(Dataset records)
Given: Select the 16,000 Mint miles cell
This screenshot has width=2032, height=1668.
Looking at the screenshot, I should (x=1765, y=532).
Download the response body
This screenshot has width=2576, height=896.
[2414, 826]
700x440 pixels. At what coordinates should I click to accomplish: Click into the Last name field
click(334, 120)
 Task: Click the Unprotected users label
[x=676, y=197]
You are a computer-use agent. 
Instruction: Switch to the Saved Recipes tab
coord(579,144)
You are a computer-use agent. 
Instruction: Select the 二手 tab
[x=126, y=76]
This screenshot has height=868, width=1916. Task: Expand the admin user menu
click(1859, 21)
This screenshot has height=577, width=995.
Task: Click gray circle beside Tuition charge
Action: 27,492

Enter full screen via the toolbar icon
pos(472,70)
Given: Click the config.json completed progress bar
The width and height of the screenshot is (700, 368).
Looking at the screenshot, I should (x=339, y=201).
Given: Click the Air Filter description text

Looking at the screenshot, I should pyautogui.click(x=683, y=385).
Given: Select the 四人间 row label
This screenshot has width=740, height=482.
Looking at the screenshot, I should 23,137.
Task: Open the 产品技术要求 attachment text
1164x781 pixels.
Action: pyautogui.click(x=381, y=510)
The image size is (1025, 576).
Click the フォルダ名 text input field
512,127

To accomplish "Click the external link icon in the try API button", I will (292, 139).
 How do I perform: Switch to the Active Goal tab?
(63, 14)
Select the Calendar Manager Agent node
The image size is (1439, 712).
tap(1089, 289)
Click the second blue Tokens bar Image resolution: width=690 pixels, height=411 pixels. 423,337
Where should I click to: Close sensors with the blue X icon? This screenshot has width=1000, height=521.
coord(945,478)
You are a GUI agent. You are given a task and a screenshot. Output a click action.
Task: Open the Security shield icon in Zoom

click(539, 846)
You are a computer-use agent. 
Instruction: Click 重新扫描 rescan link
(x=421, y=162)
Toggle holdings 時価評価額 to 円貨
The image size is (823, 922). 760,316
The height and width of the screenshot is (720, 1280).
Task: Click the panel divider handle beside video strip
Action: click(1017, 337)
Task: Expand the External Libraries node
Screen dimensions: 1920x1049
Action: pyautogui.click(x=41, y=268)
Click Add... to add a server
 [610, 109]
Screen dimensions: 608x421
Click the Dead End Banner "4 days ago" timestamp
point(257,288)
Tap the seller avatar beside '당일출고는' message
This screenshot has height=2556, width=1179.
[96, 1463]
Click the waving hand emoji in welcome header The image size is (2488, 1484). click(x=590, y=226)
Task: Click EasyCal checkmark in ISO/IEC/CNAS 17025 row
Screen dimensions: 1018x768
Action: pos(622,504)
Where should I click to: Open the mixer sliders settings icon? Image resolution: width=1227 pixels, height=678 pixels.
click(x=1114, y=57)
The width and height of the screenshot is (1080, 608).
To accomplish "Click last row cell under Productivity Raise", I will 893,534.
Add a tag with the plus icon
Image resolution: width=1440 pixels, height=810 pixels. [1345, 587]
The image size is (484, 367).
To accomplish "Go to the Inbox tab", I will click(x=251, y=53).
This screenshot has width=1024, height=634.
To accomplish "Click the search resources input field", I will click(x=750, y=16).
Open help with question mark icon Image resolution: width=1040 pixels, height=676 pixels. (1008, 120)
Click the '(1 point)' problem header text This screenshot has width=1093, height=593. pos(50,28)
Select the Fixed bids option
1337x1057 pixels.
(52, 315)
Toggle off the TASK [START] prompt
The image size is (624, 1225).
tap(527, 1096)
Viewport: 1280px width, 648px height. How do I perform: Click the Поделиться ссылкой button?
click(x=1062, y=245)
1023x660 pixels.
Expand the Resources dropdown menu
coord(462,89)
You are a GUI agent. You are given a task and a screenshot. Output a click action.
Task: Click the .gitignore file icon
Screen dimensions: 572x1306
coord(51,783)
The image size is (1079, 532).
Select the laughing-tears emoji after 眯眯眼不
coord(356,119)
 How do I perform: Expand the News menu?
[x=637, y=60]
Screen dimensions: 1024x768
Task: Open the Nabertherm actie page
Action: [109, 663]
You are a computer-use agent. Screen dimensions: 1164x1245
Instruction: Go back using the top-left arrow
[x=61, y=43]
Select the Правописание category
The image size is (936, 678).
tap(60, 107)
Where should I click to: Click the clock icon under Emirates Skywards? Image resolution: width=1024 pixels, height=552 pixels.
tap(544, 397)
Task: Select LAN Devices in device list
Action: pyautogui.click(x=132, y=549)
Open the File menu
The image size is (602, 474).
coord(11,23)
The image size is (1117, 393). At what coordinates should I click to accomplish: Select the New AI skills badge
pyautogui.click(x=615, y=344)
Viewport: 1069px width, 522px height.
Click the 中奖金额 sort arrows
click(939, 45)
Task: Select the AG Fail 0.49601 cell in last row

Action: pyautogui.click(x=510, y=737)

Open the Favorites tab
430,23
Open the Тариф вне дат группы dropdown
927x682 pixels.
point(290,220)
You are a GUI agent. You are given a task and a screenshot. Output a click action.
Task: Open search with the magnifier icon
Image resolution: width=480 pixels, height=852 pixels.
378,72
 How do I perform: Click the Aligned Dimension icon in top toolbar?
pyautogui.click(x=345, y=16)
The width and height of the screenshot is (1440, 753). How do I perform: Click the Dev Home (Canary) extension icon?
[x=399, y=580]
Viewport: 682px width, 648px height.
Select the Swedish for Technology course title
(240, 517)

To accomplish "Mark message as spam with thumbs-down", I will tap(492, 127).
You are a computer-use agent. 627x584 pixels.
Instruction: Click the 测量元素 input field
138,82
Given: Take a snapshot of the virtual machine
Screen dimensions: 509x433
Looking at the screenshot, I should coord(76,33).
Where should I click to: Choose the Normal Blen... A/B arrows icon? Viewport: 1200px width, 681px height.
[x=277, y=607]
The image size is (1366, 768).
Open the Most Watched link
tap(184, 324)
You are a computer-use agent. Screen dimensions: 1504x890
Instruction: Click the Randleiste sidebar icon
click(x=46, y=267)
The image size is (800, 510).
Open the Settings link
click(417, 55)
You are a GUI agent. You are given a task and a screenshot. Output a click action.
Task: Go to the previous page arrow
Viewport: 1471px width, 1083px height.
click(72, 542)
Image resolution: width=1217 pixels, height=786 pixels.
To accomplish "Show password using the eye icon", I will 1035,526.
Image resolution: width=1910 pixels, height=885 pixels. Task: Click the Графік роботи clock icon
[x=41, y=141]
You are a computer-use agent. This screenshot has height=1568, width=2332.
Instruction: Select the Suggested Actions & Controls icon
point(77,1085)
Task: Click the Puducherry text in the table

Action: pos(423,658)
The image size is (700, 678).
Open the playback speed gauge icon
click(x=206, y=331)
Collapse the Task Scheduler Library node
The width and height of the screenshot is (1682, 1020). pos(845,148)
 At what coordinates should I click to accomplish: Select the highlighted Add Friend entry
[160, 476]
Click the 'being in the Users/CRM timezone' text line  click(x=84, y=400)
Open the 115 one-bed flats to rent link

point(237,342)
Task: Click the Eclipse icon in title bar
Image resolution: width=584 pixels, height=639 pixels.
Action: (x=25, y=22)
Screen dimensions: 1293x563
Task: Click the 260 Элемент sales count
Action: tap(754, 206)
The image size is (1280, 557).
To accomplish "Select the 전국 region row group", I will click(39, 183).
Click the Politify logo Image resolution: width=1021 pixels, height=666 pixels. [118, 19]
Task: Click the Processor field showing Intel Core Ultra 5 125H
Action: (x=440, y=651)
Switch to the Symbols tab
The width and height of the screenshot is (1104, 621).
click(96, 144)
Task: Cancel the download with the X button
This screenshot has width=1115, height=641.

# Task goal:
Please transcribe all of the records, keeping every line exactly as it is.

# Your response:
Given: Select the 16,000 Mint miles cell
This screenshot has width=2032, height=1668.
Looking at the screenshot, I should (x=1765, y=532).
Download the response body
This screenshot has width=2576, height=896.
[2414, 826]
700x440 pixels. At what coordinates should I click to accomplish: Click into the Last name field
click(334, 120)
 Task: Click the Unprotected users label
[x=676, y=197]
You are a computer-use agent. 
Instruction: Switch to the Saved Recipes tab
coord(579,144)
You are a computer-use agent. 
Instruction: Select the 二手 tab
[x=126, y=76]
This screenshot has height=868, width=1916. Task: Expand the admin user menu
click(1859, 21)
This screenshot has height=577, width=995.
Task: Click gray circle beside Tuition charge
Action: 27,492

Enter full screen via the toolbar icon
pos(472,70)
Given: Click the config.json completed progress bar
The width and height of the screenshot is (700, 368).
Looking at the screenshot, I should (x=339, y=201).
Given: Click the Air Filter description text

Looking at the screenshot, I should pyautogui.click(x=683, y=385).
Given: Select the 四人间 row label
This screenshot has width=740, height=482.
Looking at the screenshot, I should 23,137.
Task: Open the 产品技术要求 attachment text
1164x781 pixels.
Action: pyautogui.click(x=381, y=510)
The image size is (1025, 576).
Click the フォルダ名 text input field
512,127

To accomplish "Click the external link icon in the try API button", I will (292, 139).
 How do I perform: Switch to the Active Goal tab?
(63, 14)
Select the Calendar Manager Agent node
The image size is (1439, 712).
tap(1089, 289)
Click the second blue Tokens bar Image resolution: width=690 pixels, height=411 pixels. 423,337
Where should I click to: Close sensors with the blue X icon? This screenshot has width=1000, height=521.
coord(945,478)
You are a GUI agent. You are given a task and a screenshot. Output a click action.
Task: Open the Security shield icon in Zoom

click(539, 846)
You are a computer-use agent. 
Instruction: Click 重新扫描 rescan link
(x=421, y=162)
Toggle holdings 時価評価額 to 円貨
The image size is (823, 922). 760,316
The height and width of the screenshot is (720, 1280).
Task: Click the panel divider handle beside video strip
Action: click(1017, 337)
Task: Expand the External Libraries node
Screen dimensions: 1920x1049
Action: pyautogui.click(x=41, y=268)
Click Add... to add a server
 [610, 109]
Screen dimensions: 608x421
Click the Dead End Banner "4 days ago" timestamp
point(257,288)
Tap the seller avatar beside '당일출고는' message
This screenshot has height=2556, width=1179.
[96, 1463]
Click the waving hand emoji in welcome header The image size is (2488, 1484). click(x=590, y=226)
Task: Click EasyCal checkmark in ISO/IEC/CNAS 17025 row
Screen dimensions: 1018x768
Action: pos(622,504)
Where should I click to: Open the mixer sliders settings icon? Image resolution: width=1227 pixels, height=678 pixels.
click(x=1114, y=57)
The width and height of the screenshot is (1080, 608).
To accomplish "Click last row cell under Productivity Raise", I will 893,534.
Add a tag with the plus icon
Image resolution: width=1440 pixels, height=810 pixels. [1345, 587]
The image size is (484, 367).
To accomplish "Go to the Inbox tab", I will click(x=251, y=53).
This screenshot has width=1024, height=634.
To accomplish "Click the search resources input field", I will click(x=750, y=16).
Open help with question mark icon Image resolution: width=1040 pixels, height=676 pixels. (1008, 120)
Click the '(1 point)' problem header text This screenshot has width=1093, height=593. pos(50,28)
Select the Fixed bids option
1337x1057 pixels.
(52, 315)
Toggle off the TASK [START] prompt
The image size is (624, 1225).
tap(527, 1096)
Viewport: 1280px width, 648px height. How do I perform: Click the Поделиться ссылкой button?
click(x=1062, y=245)
1023x660 pixels.
Expand the Resources dropdown menu
coord(462,89)
You are a GUI agent. You are given a task and a screenshot. Output a click action.
Task: Click the .gitignore file icon
Screen dimensions: 572x1306
coord(51,783)
The image size is (1079, 532).
Select the laughing-tears emoji after 眯眯眼不
coord(356,119)
 How do I perform: Expand the News menu?
[x=637, y=60]
Screen dimensions: 1024x768
Task: Open the Nabertherm actie page
Action: [109, 663]
You are a computer-use agent. Screen dimensions: 1164x1245
Instruction: Go back using the top-left arrow
[x=61, y=43]
Select the Правописание category
The image size is (936, 678).
tap(60, 107)
Where should I click to: Click the clock icon under Emirates Skywards? Image resolution: width=1024 pixels, height=552 pixels.
tap(544, 397)
Task: Select LAN Devices in device list
Action: pyautogui.click(x=132, y=549)
Open the File menu
The image size is (602, 474).
coord(11,23)
The image size is (1117, 393). At what coordinates should I click to accomplish: Select the New AI skills badge
pyautogui.click(x=615, y=344)
Viewport: 1069px width, 522px height.
Click the 中奖金额 sort arrows
click(939, 45)
Task: Select the AG Fail 0.49601 cell in last row

Action: pyautogui.click(x=510, y=737)

Open the Favorites tab
430,23
Open the Тариф вне дат группы dropdown
927x682 pixels.
point(290,220)
You are a GUI agent. You are given a task and a screenshot. Output a click action.
Task: Open search with the magnifier icon
Image resolution: width=480 pixels, height=852 pixels.
378,72
 How do I perform: Click the Aligned Dimension icon in top toolbar?
pyautogui.click(x=345, y=16)
The width and height of the screenshot is (1440, 753). How do I perform: Click the Dev Home (Canary) extension icon?
[x=399, y=580]
Viewport: 682px width, 648px height.
Select the Swedish for Technology course title
(240, 517)

To accomplish "Mark message as spam with thumbs-down", I will tap(492, 127).
You are a computer-use agent. 627x584 pixels.
Instruction: Click the 测量元素 input field
138,82
Given: Take a snapshot of the virtual machine
Screen dimensions: 509x433
Looking at the screenshot, I should coord(76,33).
Where should I click to: Choose the Normal Blen... A/B arrows icon? Viewport: 1200px width, 681px height.
[x=277, y=607]
The image size is (1366, 768).
Open the Most Watched link
tap(184, 324)
You are a computer-use agent. Screen dimensions: 1504x890
Instruction: Click the Randleiste sidebar icon
click(x=46, y=267)
The image size is (800, 510).
Open the Settings link
click(417, 55)
You are a GUI agent. You are given a task and a screenshot. Output a click action.
Task: Go to the previous page arrow
Viewport: 1471px width, 1083px height.
click(72, 542)
Image resolution: width=1217 pixels, height=786 pixels.
To accomplish "Show password using the eye icon", I will 1035,526.
Image resolution: width=1910 pixels, height=885 pixels. Task: Click the Графік роботи clock icon
[x=41, y=141]
You are a computer-use agent. This screenshot has height=1568, width=2332.
Instruction: Select the Suggested Actions & Controls icon
point(77,1085)
Task: Click the Puducherry text in the table

Action: pos(423,658)
The image size is (700, 678).
Open the playback speed gauge icon
click(x=206, y=331)
Collapse the Task Scheduler Library node
The width and height of the screenshot is (1682, 1020). pos(845,148)
 At what coordinates should I click to accomplish: Select the highlighted Add Friend entry
[160, 476]
Click the 'being in the Users/CRM timezone' text line  click(x=84, y=400)
Open the 115 one-bed flats to rent link

point(237,342)
Task: Click the Eclipse icon in title bar
Image resolution: width=584 pixels, height=639 pixels.
Action: (x=25, y=22)
Screen dimensions: 1293x563
Task: Click the 260 Элемент sales count
Action: tap(754, 206)
The image size is (1280, 557).
To accomplish "Select the 전국 region row group", I will click(39, 183).
Click the Politify logo Image resolution: width=1021 pixels, height=666 pixels. [118, 19]
Task: Click the Processor field showing Intel Core Ultra 5 125H
Action: (x=440, y=651)
Switch to the Symbols tab
The width and height of the screenshot is (1104, 621).
click(96, 144)
Task: Cancel the download with the X button
This screenshot has width=1115, height=641.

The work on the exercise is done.